Updating my somewhat pessimistic voter turnout predictions from last week: With just three days left in early voting, turnout is even lower than it was in the first days, and seems to be slowing. On the other hand, I failed to sufficiently consider the fact that, with so few races on the ballot, the number of no-votes should be negligible (as opposed to the general election, when up to 16% of ballots didn't include a vote for mayor). Those factors largely cancel out, but I will raise my turnout prediction to 17% for mayor, and a 16% average for Council. We'll see. Meanwhile, enjoy some historical comparisons at Richard Whittaker's "Voting Turnout Bad, But How Bad?" on the Chronicle's Newsdesk, Dec. 10.

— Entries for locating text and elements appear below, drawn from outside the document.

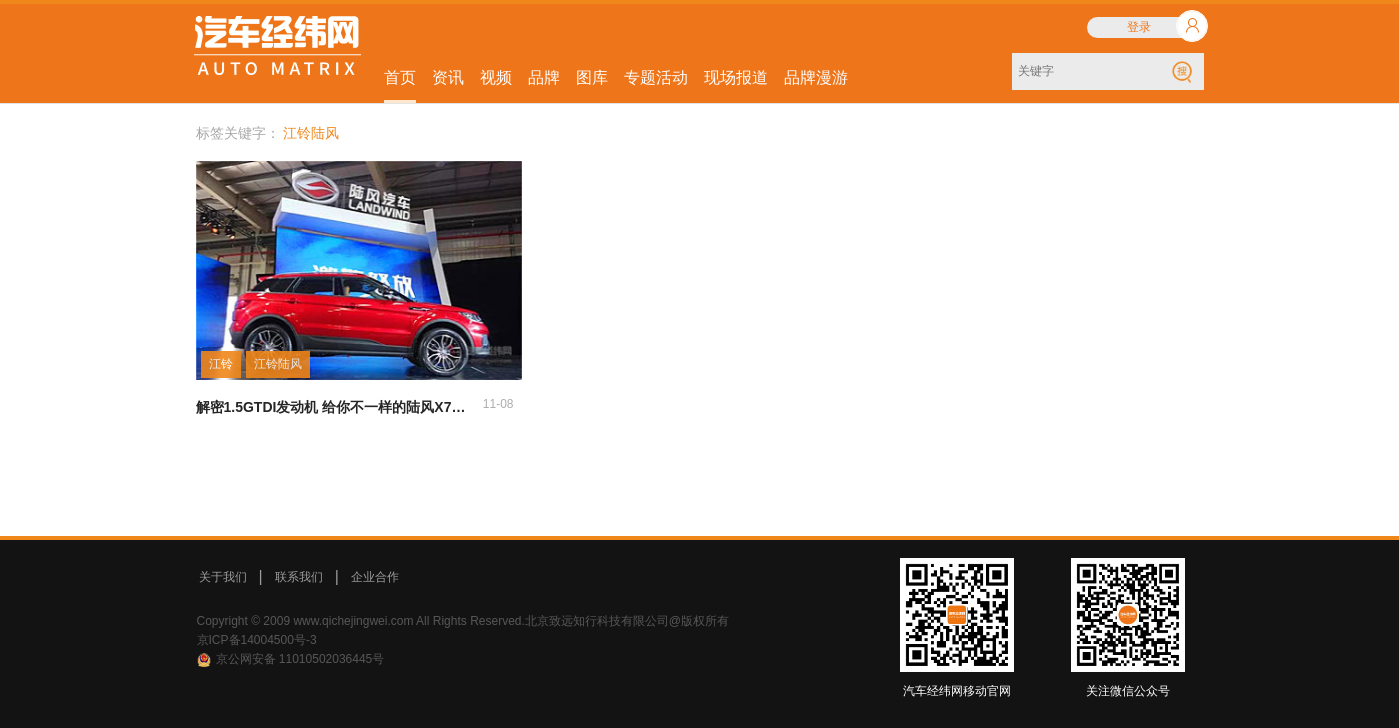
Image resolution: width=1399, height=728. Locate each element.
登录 (1139, 27)
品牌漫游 (816, 77)
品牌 (544, 77)
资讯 (448, 77)
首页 (400, 77)
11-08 (498, 404)
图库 (592, 77)
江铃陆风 (278, 364)
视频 (496, 77)
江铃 (221, 364)
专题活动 (656, 77)
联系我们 (299, 577)
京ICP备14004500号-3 (257, 640)
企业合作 (375, 577)
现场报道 (736, 77)
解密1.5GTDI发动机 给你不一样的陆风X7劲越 (338, 407)
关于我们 (223, 577)
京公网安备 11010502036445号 (300, 659)
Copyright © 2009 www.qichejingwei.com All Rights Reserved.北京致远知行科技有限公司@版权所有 (463, 621)
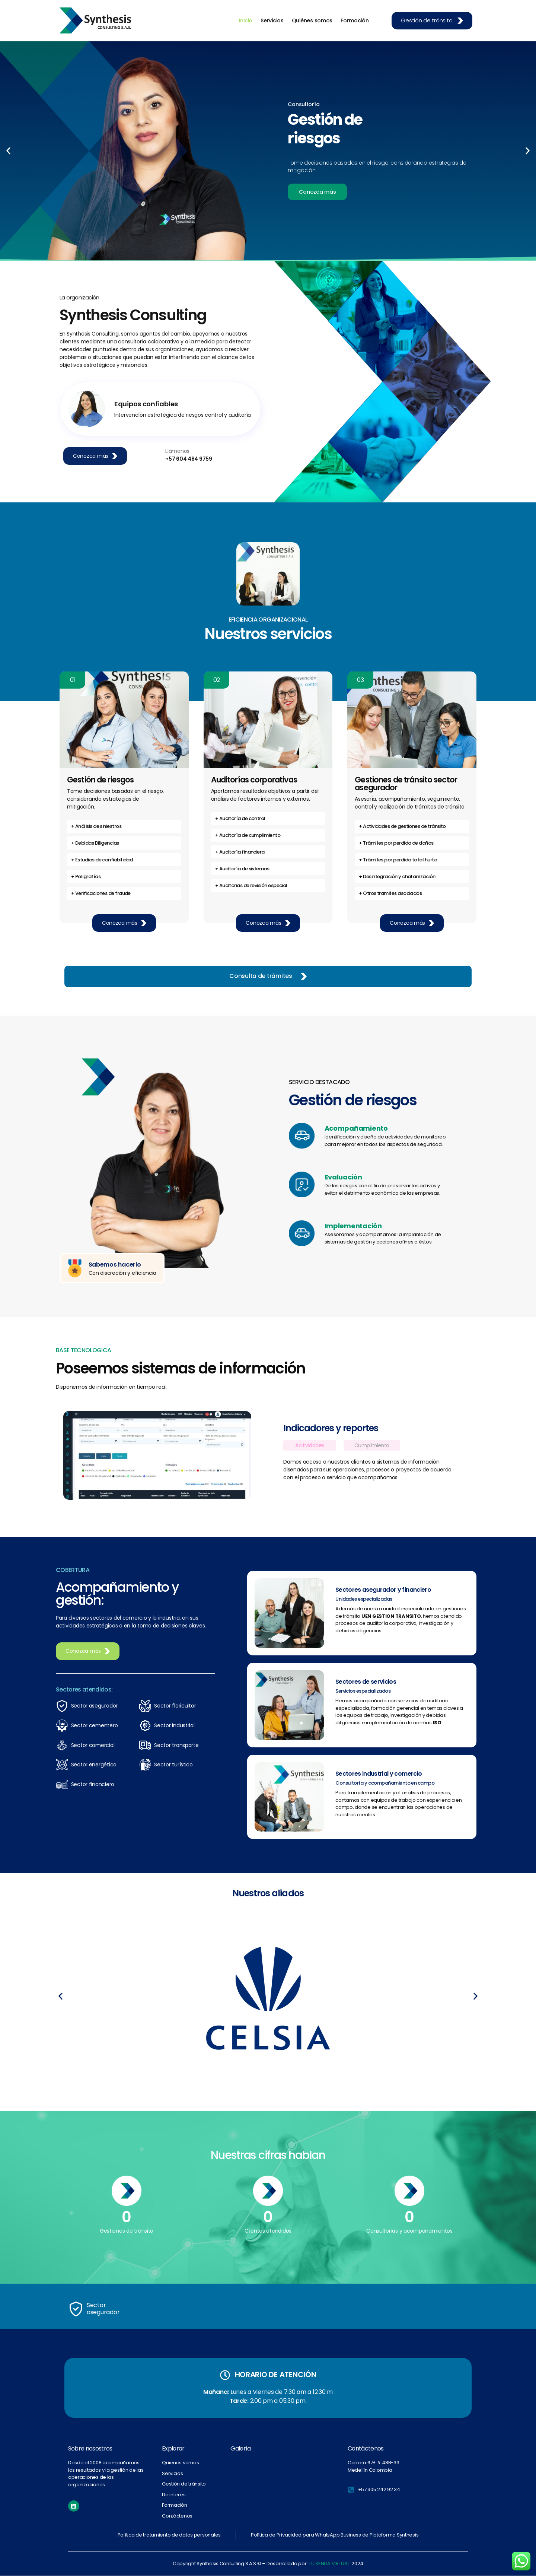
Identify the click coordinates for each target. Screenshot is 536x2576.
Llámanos (177, 451)
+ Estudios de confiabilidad (102, 859)
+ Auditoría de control (240, 818)
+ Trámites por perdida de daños (396, 843)
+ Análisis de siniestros (96, 826)
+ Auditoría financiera (240, 851)
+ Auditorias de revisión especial (251, 885)
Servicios (272, 20)
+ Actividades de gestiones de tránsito (402, 826)
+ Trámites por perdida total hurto (398, 859)
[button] (8, 151)
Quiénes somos (312, 20)
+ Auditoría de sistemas (242, 868)
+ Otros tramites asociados (390, 893)
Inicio (245, 20)
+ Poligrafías (85, 876)
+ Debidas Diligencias (95, 843)
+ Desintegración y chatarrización (397, 876)
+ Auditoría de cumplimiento (247, 835)
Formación (355, 20)
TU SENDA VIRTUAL (329, 2563)
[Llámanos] (155, 455)
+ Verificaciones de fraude (101, 893)
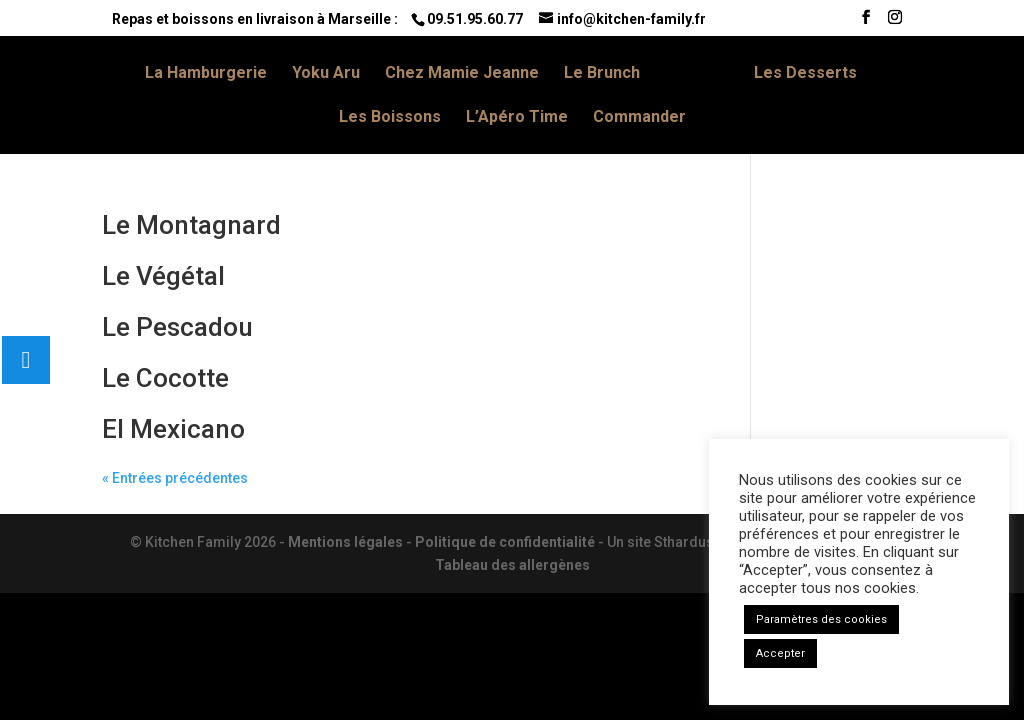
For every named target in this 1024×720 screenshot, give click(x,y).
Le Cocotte (165, 378)
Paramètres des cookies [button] (821, 619)
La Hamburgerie (206, 74)
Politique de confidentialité (505, 542)
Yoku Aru (326, 74)
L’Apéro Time (517, 118)
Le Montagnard (191, 225)
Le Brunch (602, 74)
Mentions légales (345, 542)
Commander (639, 118)
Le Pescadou (177, 327)
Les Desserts (805, 74)
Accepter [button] (780, 653)
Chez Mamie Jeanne (462, 74)
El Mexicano (173, 429)
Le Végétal (163, 276)
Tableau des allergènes (512, 565)
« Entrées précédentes (175, 478)
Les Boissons (390, 118)
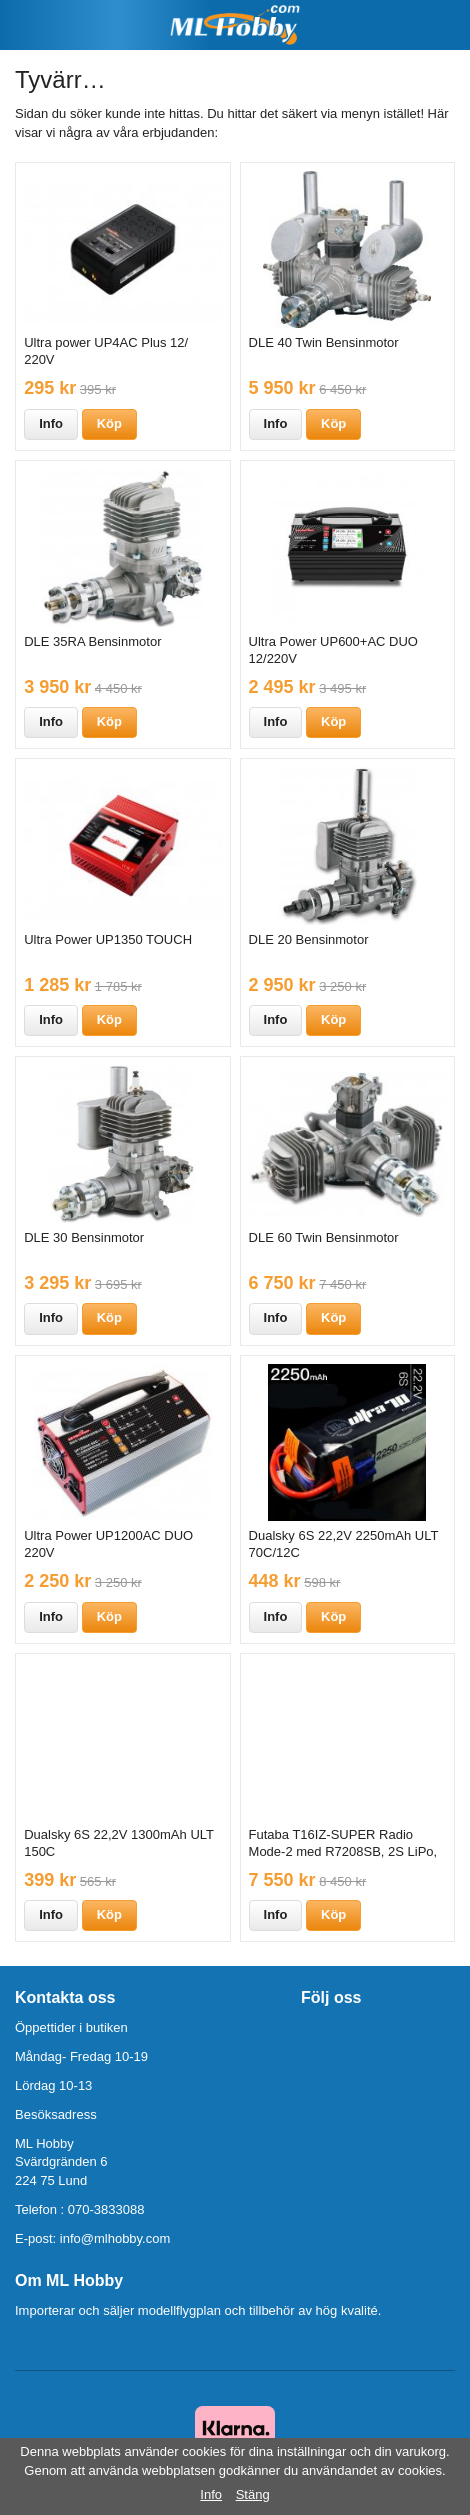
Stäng (253, 2494)
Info (51, 423)
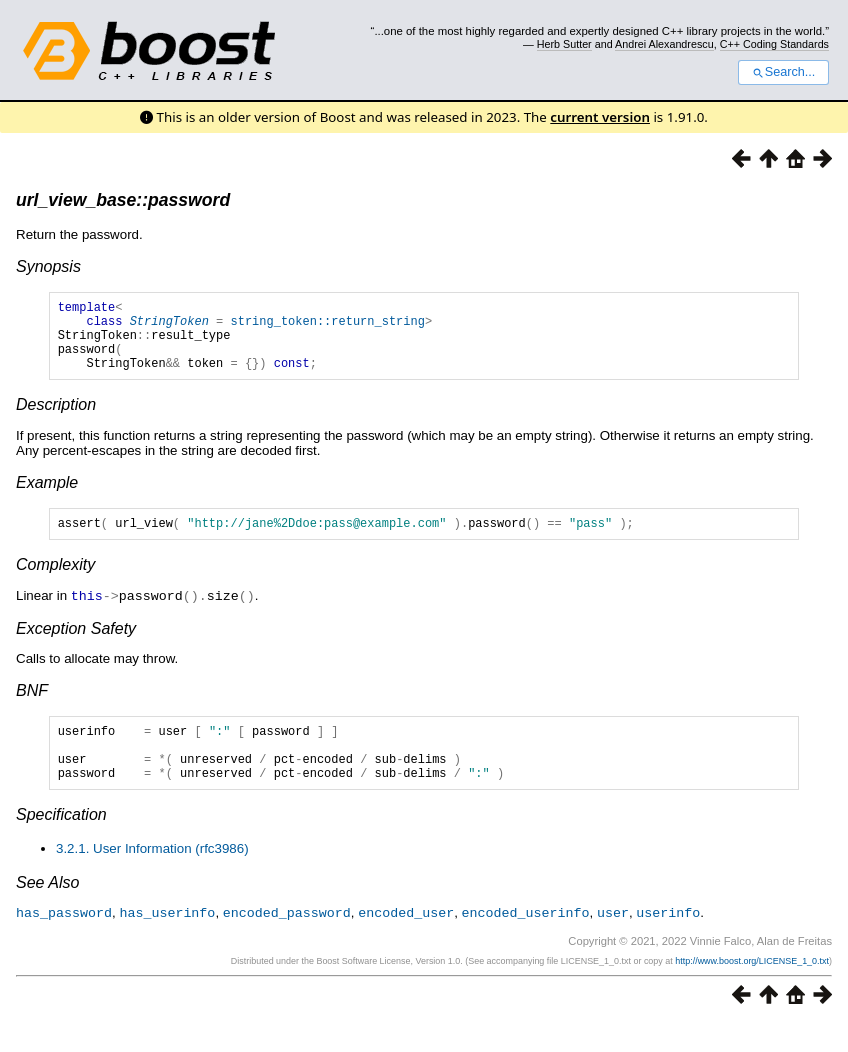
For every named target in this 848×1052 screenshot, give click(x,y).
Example (47, 497)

Give the City Two Pieces of Your Mind

The City Office of Sustainability created a Community Climate Plan Survey to determine what individual actions residents have taken, and would be willing to take, to help reduce their individual carbon footprints. The brief and somewhat informative survey ends with a link to the office's extensive index of incentives and rebates available to residents and businesses, to give you more to ponder. Meanwhile, the City Music & Entertainment Division is still looking for input from musicians, music business people, venue staff, and support businesses, for the ATX Music Industry Census & Needs Assessment Survey. They've gotten 3,000 responses so far, but say they need 5,000 to ensure the data is representative. Take the survey at

Home for the Holidays? With the Town Lake Animal Center at 1156 W. Cesar Chavez in woeful disrepair, the 58 dogs who are still there are in desperate need of a new family. So the Austin Animal Center is offering all adoptions for $25 through Jan. 4 (free for pets 7 years of age and older), plus through this weekend, free crates for dogs over 40 pounds, to help manage the transition from the shelter to their new homes. 7201 Levander Loop; 11am-7pm daily. More info at,

"Stuff the Bus" Capital Metro, Whole Foods Market, and the Capital Area Food Bank host this third annual food drive Friday through Sunday, Dec. 12-14, 10am-6pm at both Whole Foods Markets, 525 N. Lamar, and in the Domain. Most needed items include peanut butter, canned chicken, tuna, vegetables or fruit, dry pinto beans, brown rice, nonfat powdered milk, and whole grain cereal. Items should be in unopened packaging; no glass, please. If we do really well, maybe they'll have to use one of the new oversized bendy buses.

Never Mind: An APD press release Tuesday notes that, due to unforeseen circumstances, the Please BE KIND to Cyclists campaign "to promote safe driving practices by motorists as they share Texas roads with vulnerable road users such as cyclists and pedestrians," which had been due to kick off this week, has been postponed indefinitely. Resume your normal driving habits.